How to complete this task:
Read the records and gather each line that includes "plus".

Data extract:
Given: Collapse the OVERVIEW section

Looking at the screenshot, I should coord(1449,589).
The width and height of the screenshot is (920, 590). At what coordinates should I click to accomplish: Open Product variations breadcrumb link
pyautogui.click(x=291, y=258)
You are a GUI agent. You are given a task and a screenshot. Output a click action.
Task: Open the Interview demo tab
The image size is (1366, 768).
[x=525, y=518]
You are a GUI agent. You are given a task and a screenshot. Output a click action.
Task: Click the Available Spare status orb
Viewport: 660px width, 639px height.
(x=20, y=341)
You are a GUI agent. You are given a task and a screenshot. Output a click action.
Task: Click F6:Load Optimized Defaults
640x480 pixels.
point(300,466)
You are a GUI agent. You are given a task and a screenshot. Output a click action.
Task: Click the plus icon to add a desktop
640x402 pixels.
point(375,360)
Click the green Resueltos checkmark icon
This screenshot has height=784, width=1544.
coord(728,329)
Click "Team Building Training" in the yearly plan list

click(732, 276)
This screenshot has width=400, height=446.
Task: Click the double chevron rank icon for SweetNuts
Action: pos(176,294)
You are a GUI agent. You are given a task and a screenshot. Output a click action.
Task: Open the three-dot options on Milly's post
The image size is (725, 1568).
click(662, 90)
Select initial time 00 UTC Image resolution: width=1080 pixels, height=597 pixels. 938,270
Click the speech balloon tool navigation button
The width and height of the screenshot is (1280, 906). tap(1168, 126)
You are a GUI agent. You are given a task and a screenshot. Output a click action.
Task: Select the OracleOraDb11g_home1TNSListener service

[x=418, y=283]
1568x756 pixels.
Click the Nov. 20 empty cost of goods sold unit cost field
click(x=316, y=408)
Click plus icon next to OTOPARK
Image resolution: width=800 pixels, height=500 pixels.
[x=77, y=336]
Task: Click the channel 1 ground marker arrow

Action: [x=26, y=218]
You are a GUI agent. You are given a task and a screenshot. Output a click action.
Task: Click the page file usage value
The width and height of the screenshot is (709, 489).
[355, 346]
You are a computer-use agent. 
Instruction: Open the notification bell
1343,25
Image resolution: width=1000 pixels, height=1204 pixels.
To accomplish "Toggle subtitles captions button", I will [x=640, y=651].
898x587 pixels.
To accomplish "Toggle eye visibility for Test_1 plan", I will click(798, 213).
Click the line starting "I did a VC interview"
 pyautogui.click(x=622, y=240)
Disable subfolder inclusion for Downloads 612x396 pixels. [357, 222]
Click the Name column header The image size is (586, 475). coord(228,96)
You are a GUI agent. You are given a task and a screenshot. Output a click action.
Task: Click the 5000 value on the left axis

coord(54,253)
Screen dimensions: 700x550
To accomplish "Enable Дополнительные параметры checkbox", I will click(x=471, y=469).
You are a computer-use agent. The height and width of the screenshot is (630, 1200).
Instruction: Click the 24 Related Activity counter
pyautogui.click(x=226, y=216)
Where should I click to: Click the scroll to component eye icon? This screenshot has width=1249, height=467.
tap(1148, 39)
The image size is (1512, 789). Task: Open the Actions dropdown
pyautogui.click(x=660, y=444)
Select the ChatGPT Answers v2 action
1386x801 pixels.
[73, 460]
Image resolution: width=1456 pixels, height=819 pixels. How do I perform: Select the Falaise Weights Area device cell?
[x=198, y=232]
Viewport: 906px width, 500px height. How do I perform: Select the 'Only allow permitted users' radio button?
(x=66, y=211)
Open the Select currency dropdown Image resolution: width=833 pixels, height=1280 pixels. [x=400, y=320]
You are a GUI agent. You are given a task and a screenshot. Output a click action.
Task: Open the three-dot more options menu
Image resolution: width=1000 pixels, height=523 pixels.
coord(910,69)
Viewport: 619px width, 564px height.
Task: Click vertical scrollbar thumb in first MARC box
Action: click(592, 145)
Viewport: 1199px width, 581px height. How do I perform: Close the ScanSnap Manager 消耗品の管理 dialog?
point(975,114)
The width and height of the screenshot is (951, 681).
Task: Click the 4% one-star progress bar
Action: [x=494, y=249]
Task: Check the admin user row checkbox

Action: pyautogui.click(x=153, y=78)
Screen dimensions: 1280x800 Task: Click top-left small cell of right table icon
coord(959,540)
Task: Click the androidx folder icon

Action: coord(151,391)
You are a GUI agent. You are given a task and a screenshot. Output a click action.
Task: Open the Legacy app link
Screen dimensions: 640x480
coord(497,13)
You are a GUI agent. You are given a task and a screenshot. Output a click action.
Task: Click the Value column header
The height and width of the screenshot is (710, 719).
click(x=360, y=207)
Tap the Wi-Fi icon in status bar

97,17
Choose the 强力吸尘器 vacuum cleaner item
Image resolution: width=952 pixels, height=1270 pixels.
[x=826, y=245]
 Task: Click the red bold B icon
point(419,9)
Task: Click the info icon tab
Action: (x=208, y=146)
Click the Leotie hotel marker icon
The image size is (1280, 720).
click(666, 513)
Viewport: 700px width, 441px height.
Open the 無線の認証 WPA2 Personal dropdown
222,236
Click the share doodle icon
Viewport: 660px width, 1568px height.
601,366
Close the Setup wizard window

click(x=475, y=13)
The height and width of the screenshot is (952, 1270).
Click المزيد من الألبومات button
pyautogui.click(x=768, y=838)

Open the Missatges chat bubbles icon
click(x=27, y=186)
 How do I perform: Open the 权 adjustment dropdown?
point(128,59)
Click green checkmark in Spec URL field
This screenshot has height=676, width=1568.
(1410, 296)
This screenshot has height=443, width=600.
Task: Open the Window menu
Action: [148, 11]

Your solution:
Task: Click the plus icon to add a desktop
Click plus icon next to OTOPARK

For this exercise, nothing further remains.